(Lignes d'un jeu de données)
===============

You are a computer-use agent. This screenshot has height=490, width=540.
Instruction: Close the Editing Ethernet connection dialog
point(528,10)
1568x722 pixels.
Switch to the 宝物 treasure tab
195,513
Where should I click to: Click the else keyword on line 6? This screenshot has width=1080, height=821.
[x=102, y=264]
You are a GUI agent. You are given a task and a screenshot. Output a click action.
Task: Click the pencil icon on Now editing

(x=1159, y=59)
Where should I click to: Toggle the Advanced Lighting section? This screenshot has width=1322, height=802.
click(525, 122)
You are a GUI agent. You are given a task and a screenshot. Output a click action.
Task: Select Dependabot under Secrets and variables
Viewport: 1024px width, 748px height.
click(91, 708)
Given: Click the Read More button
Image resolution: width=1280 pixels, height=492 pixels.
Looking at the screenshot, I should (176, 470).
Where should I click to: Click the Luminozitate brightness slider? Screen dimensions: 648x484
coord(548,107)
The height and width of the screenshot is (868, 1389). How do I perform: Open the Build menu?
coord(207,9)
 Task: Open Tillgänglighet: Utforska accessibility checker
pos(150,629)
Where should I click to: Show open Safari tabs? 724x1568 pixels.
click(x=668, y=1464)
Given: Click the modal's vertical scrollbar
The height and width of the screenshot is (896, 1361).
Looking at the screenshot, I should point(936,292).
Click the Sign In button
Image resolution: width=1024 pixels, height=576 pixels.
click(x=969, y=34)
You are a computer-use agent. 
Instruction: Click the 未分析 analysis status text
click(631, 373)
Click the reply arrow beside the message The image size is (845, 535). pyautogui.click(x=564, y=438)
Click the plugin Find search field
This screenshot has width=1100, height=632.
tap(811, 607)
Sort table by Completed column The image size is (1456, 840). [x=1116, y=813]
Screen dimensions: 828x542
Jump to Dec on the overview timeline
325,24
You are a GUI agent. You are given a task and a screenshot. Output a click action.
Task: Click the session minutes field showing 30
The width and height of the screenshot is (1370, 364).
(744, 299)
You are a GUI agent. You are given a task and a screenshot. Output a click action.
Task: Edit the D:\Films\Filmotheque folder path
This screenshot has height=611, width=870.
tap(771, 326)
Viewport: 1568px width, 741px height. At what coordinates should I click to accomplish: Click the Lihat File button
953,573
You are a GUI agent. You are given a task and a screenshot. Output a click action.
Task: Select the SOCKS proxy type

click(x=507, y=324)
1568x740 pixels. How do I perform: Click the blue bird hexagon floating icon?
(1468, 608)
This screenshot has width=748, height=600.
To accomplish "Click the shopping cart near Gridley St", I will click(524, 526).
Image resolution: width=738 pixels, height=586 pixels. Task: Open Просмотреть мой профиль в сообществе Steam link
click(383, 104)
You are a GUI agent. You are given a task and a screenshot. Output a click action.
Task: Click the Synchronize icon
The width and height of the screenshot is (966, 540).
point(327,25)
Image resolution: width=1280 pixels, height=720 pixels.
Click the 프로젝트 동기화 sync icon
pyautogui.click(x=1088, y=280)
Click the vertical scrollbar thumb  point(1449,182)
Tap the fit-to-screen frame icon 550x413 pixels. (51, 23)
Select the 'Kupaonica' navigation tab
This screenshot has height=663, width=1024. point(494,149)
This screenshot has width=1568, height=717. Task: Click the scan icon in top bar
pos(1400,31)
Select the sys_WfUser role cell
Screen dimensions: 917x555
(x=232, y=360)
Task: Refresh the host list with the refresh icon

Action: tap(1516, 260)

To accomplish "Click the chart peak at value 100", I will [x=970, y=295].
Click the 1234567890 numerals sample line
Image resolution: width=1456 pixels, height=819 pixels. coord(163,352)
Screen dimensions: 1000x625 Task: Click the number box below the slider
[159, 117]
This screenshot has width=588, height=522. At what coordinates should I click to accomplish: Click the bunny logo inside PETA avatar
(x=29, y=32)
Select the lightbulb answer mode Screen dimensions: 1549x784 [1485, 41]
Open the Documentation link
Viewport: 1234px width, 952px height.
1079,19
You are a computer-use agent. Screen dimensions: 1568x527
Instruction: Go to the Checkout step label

===============

● Consignes et exigences
Recopiez, s'il vous plaît, les lignes des enregistrements situées entre celle qui contient « Click the Sign In button » et celle qui contient « click(631, 373) », toutes deux incluses, consignes comprises. Décalez de 74 chaque coordonnée des réponses.

● Réponse complète
Click the Sign In button
Image resolution: width=1024 pixels, height=576 pixels.
click(x=1043, y=108)
You are a computer-use agent. 
Instruction: Click the 未分析 analysis status text
click(705, 447)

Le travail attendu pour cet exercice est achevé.